● **Task goal**
Find the word "panel" in the data. Return every line where it appears.

═════ Records

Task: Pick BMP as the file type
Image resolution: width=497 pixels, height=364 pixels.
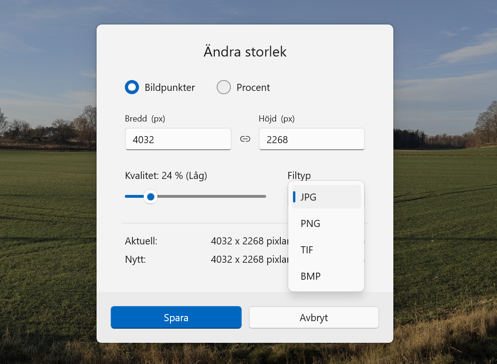Action: (x=326, y=276)
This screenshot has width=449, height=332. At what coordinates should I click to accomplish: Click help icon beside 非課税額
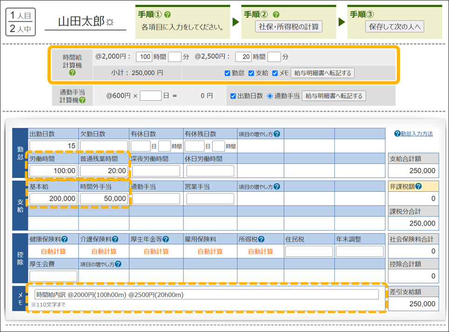418,187
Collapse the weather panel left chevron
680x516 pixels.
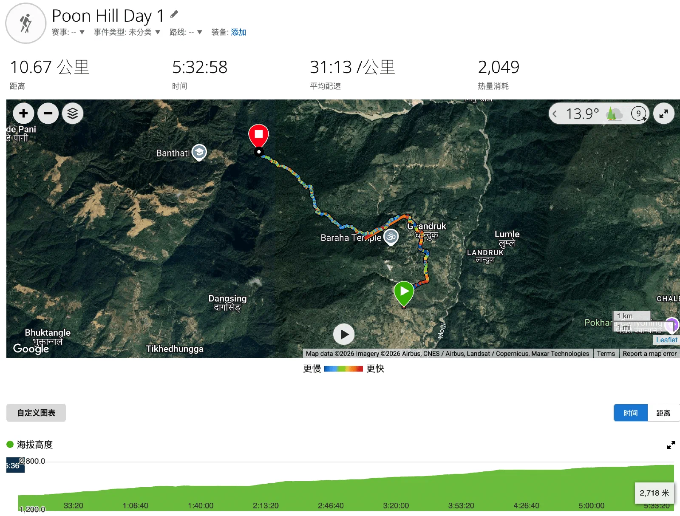click(555, 114)
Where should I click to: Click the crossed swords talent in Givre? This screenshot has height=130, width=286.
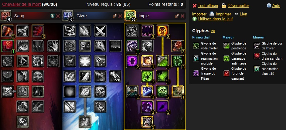point(100,31)
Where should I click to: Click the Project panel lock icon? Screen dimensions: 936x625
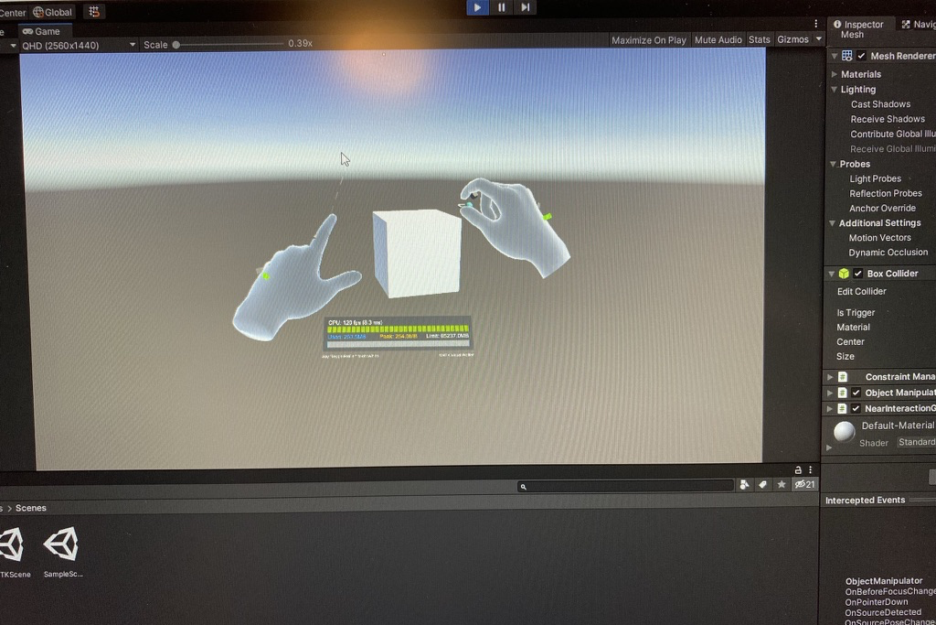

══════════

● **Exercise response**
Collapse the weather panel left chevron
Where should I click to: Click the Project panel lock icon? Screen dimensions: 936x625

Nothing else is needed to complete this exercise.